If there is any good news to come from the Obama administration's release of CIA documents relating to the detention and interrogation of post-9/11 detainees, it is that Washington's post-9/11 fears of further terrorist attacks against America have abated. It is official that the Obama administration no longer uses the term "global war on terror." So maybe the war is over and we all can relax.
Yet there is no question that the release of these documents and the ongoing debate over whether to prosecute government functionaries involved in the Bush administration's treatment of terrorists has hurt our intelligence community, both at home and abroad. Intelligence officers within our service have been intimidated by our own government. Foreign intelligence officers who have been sharing intelligence with us abroad are going to be much less forthcoming. It is a good thing that the administration has determined that America is now secure from terrorist threats.
This is not the first time liberal politicians have put the clamps on our intelligence services' ability to protect the country.
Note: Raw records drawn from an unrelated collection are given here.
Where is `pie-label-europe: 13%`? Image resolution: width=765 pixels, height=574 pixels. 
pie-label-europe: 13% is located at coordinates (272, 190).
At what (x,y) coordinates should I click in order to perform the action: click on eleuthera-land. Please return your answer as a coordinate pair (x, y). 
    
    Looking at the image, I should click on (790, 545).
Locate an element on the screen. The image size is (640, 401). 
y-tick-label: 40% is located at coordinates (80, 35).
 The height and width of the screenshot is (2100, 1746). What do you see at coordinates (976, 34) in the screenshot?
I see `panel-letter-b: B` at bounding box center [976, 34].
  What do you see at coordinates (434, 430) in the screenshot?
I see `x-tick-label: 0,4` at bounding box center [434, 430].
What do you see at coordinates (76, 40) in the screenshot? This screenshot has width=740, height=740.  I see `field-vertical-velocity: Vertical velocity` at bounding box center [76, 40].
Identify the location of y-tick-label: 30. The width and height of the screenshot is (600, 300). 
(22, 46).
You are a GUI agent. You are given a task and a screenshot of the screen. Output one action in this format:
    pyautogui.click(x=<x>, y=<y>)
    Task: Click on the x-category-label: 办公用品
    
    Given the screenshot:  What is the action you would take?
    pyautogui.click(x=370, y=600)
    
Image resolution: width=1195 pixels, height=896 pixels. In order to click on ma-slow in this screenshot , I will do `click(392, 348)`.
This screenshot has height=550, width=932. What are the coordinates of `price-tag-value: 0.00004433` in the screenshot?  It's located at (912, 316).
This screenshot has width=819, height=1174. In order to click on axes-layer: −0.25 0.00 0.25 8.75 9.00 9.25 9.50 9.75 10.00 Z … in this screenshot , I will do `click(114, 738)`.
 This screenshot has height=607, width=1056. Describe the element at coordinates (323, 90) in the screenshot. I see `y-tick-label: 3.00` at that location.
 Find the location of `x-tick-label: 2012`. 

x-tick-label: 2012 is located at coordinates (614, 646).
In 1975, the Church Committee investigated both the CIA and the FBI, with the consequence that congressional oversight committees were set up, which, in the aftermath of 9/11, were accused of inhibiting our intelligence services from pursuing al-Qaida aggressively in the 1990s. Now, apparently, with the war on terror won, we can go back to those blissful days.
Yet frankly, I am uneasy about this new climate here in Washington. Historically, intelligence documents have been kept from the public eye, not only here but also throughout the Western world. The idea is that we do not want our enemies to be informed of what we know. In David Reynolds' stupendous book ("In Command of History") on how Winston Churchill wrote his World War II memoirs, Reynolds shows over and again Churchill and his opponents in the Labour government cooperating to keep British secrets from the public. British intelligence techniques, in particular, were not divulged. That President Obama's administration, in the first 100 days of its existence, would expose the intelligence techniques used by his predecessor strikes me as reckless. Yet, on the other hand, the global war on terror is over, so maybe everything is going to be OK. I do, however, wonder how President Barack Obama managed to win the war so quickly. Was it just a matter of retiring the hellish Bush from the White House, or is there more to it?